| Work to do |
Copy the album reviews from "Telephone takes it" to "again. (Liv Toerkell)", substituting "trumpet" for "saxophone".

| Text excerpt |
__________________________________________________

Telephone takes it even a step further and incorporates a saxophone solo. The song is one of the most refined yet stripped back efforts on the record, the instruments can be made out distinctly from the minimal bassline to the playful keys. Private Sunshine is pop in the best sense of the word because it rests on a solid bed of soul influences, electronica, and 80s synths. While the album maintains the vibe of colorful neon lights on a warm summer night, the closer is mellow. Pinball reflects the streets of rainy London in a minimal arrangement that does not give away a hint at its Zeitgeist and could just as well have been written sometime in the late 70s. Lou Hayter’s first solo effort is one that is addictive. It fits into different moods and sure as hell will make for a great live show once those are on the map again. (Liv Toerkell)
Aparde – ‘Alliance’
Following countless releases on techno labels like Stil Vor Talent and Lenient Tales German throughout the 2010s producer Aparde finally found his spiritual home in the Ki Records family, among like-minded artists like Christian Löffler and Stimming who famously tend to add new facets to that specific musical cosmos. His third full-length Alliance is finest post-techno material, taking the hard and percussive electronic origins of the wide “techno music” field and taking it to places beyond the dancefloor. It’s a fitting thing to do in a time when most clubs are closed anyway. Throughout the album Aparde uses a mixture of electronic and sonic sounds patterns, analogue equipment and his own voice to explore a certain duality within his sound. In the tradition of Jon Hopkins’ great 2018 record Immunity this album also works as a personal, mainly instrumental journey of personal introspection and reflection in a time of crisis. The first half of Alliance is a tender affair; floating vibes and howling vocal samples team up with a simple piano melody on the opening Locked before Allies takes the sound into darker, almost dystopian territory. Light and darkness go hand in hand in the Aparade cosmos, resulting in such wonderful pieces like Unfamiliar.

__________________________________________________

| Dataset section |

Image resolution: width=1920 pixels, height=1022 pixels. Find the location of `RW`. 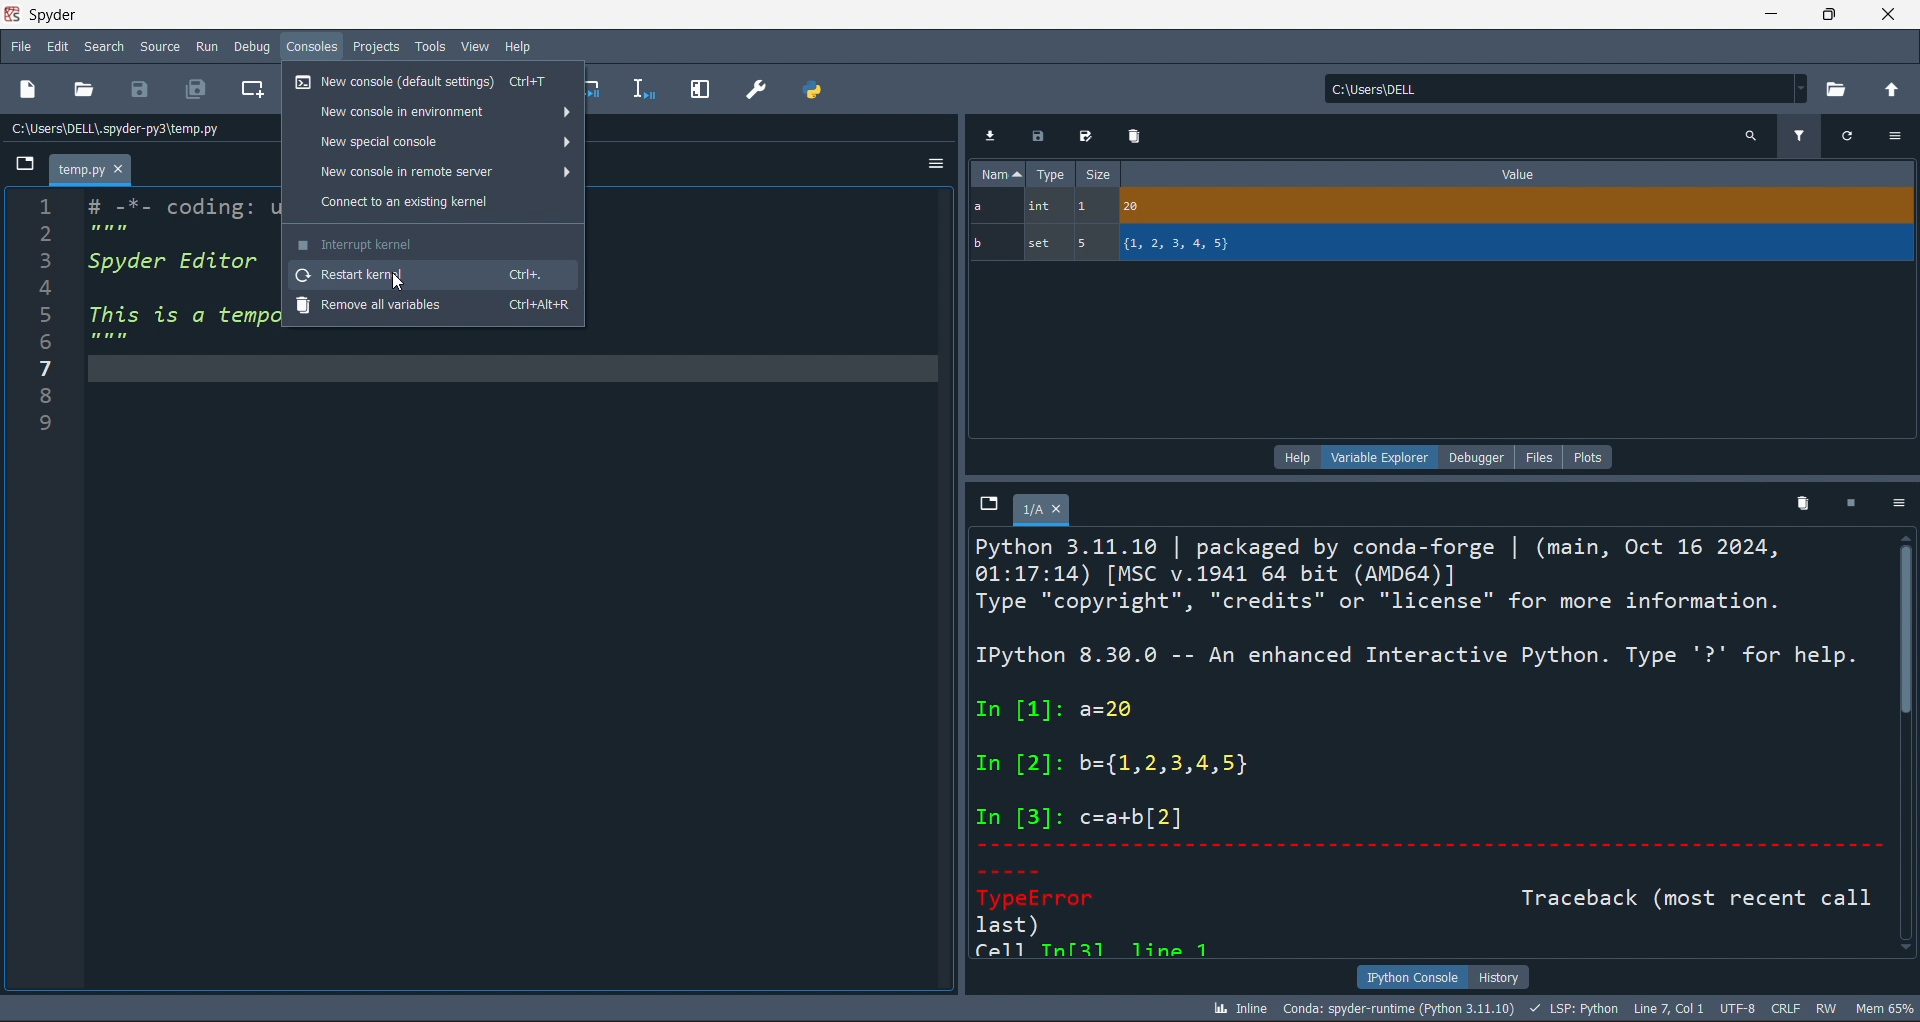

__________________________________________________

| Completed task |
Telephone takes it even a step further and incorporates a trumpet solo. The song is one of the most refined yet stripped back efforts on the record, the instruments can be made out distinctly from the minimal bassline to the playful keys. Private Sunshine is pop in the best sense of the word because it rests on a solid bed of soul influences, electronica, and 80s synths. While the album maintains the vibe of colorful neon lights on a warm summer night, the closer is mellow. Pinball reflects the streets of rainy London in a minimal arrangement that does not give away a hint at its Zeitgeist and could just as well have been written sometime in the late 70s. Lou Hayter’s first solo effort is one that is addictive. It fits into different moods and sure as hell will make for a great live show once those are on the map again. (Liv Toerkell)